= INPUT MATERIAL =
---+---

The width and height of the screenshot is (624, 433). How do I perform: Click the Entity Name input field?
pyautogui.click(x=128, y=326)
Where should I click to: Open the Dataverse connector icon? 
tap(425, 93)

---+---

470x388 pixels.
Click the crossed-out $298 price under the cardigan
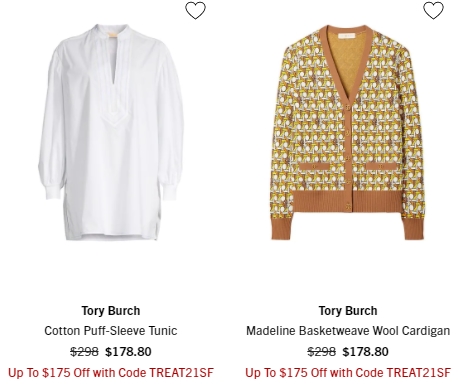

---+---

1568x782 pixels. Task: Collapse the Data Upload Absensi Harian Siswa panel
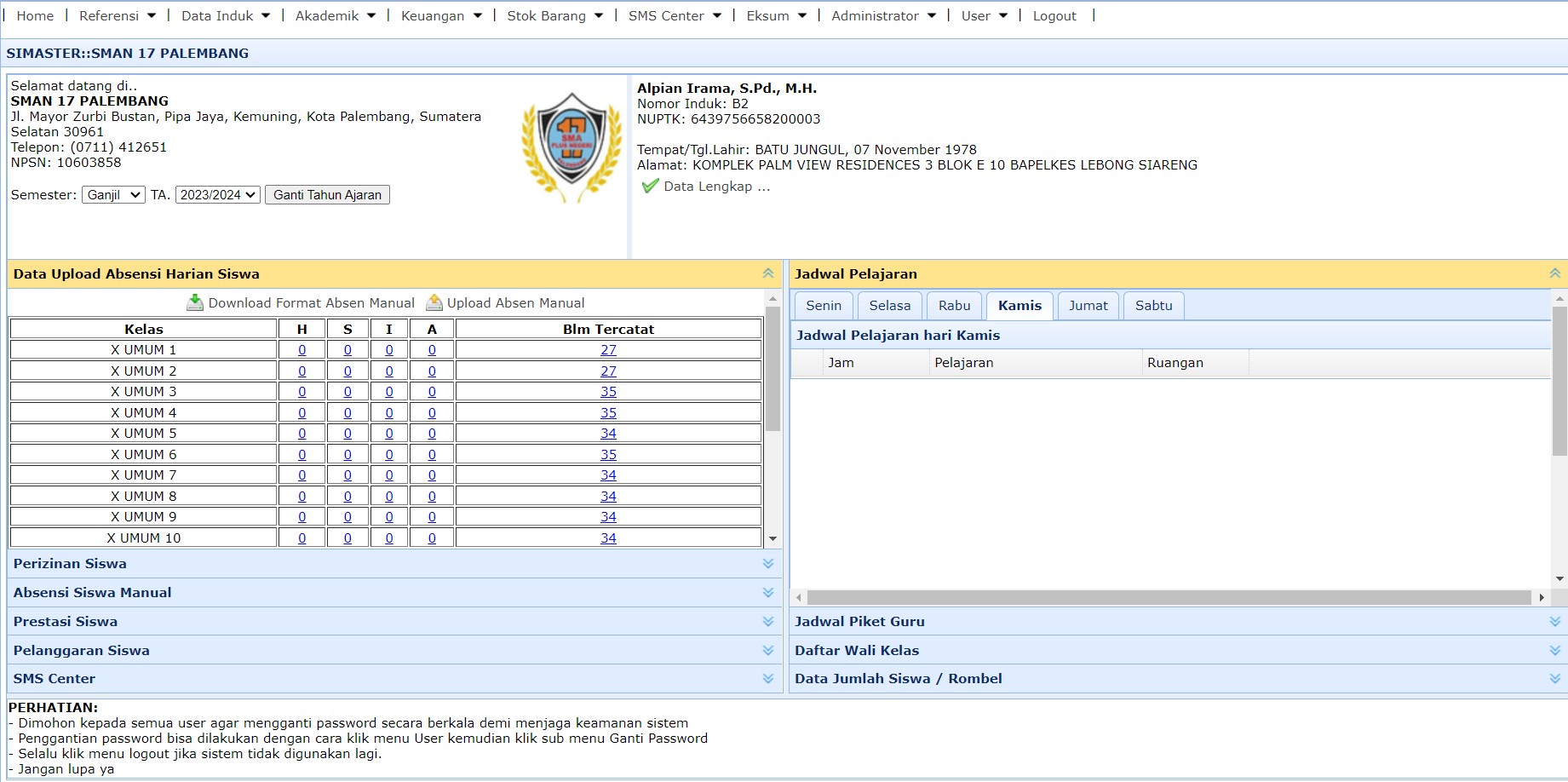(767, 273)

---+---

= YOUR OBJECTIVE =
The reply should consist solely of the lines above from the one that has "470x388 pixels." through the one that has "Click the crossed-out", reproduced exactly.

= TASK RESULT =
470x388 pixels.
Click the crossed-out $298 price under the cardigan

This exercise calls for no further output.